Stored data:
>>>>>
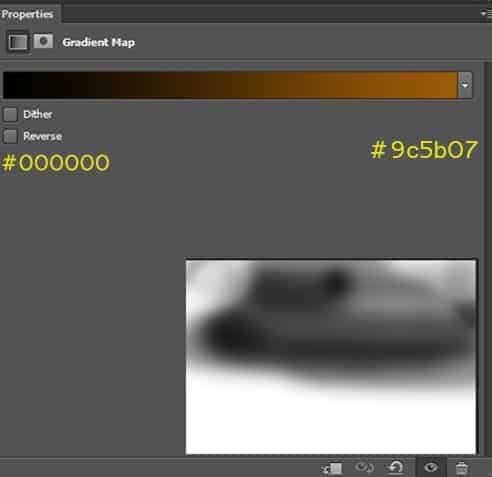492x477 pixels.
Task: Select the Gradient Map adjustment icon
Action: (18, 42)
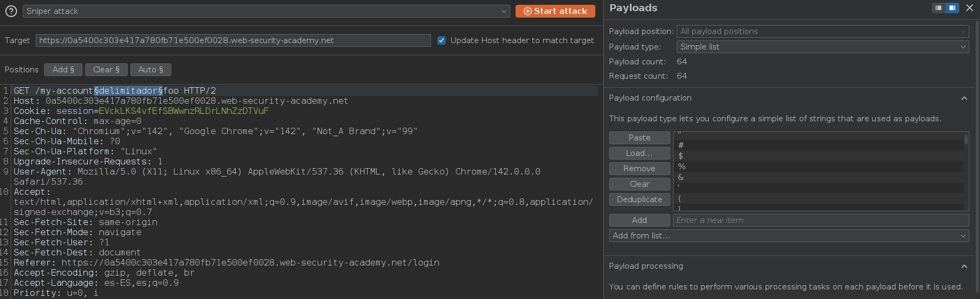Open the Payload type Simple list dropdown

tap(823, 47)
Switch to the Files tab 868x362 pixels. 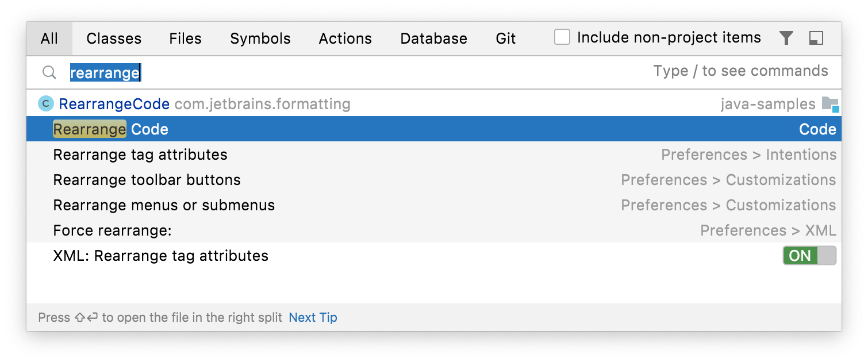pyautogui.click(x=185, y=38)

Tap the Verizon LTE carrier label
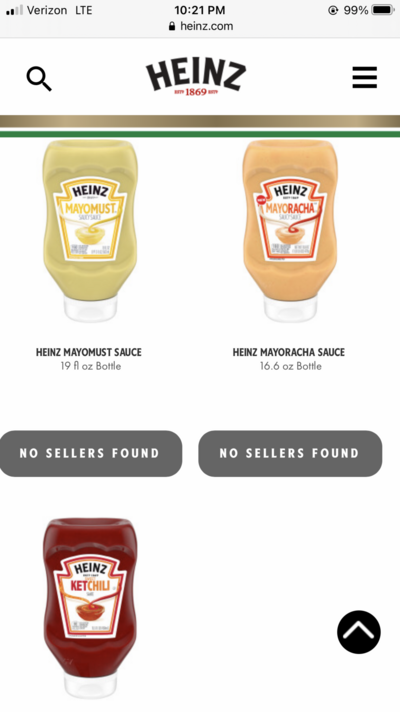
<<<<<
>>>>>
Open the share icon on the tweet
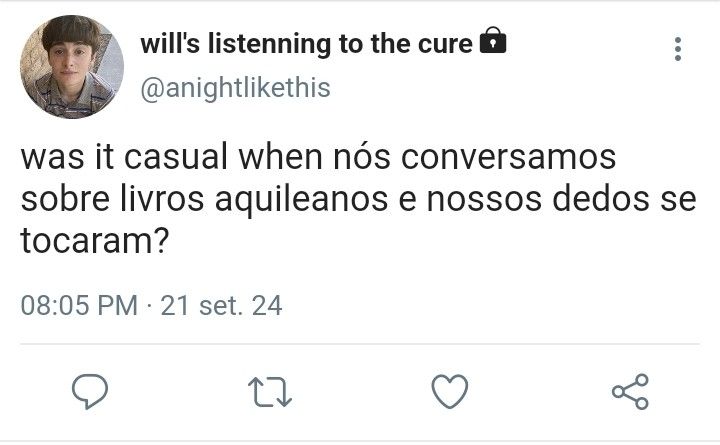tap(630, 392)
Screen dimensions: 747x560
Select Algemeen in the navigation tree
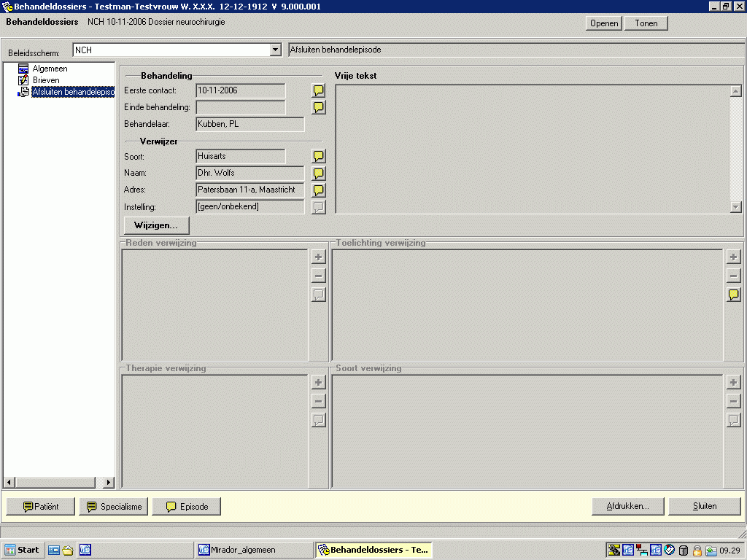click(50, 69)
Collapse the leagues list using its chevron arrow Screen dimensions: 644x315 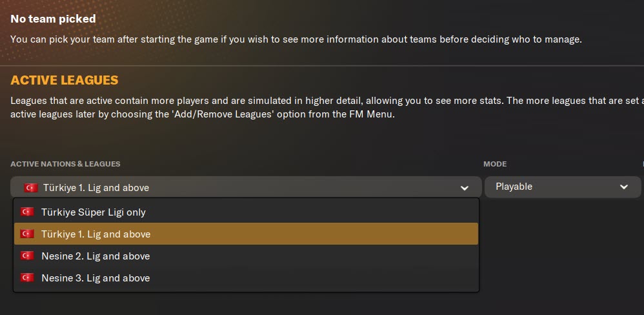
<<<<<
Requirement:
Of the lines above, copy only those from the one holding "Open the share icon on the tweet" to the one holding "Collapse the leagues", both included, and exclude every image.

Result:
Open the share icon on the tweet
tap(630, 392)
Screen dimensions: 747x560
Select Algemeen in the navigation tree
click(50, 69)
Collapse the leagues list using its chevron arrow Screen dimensions: 644x315 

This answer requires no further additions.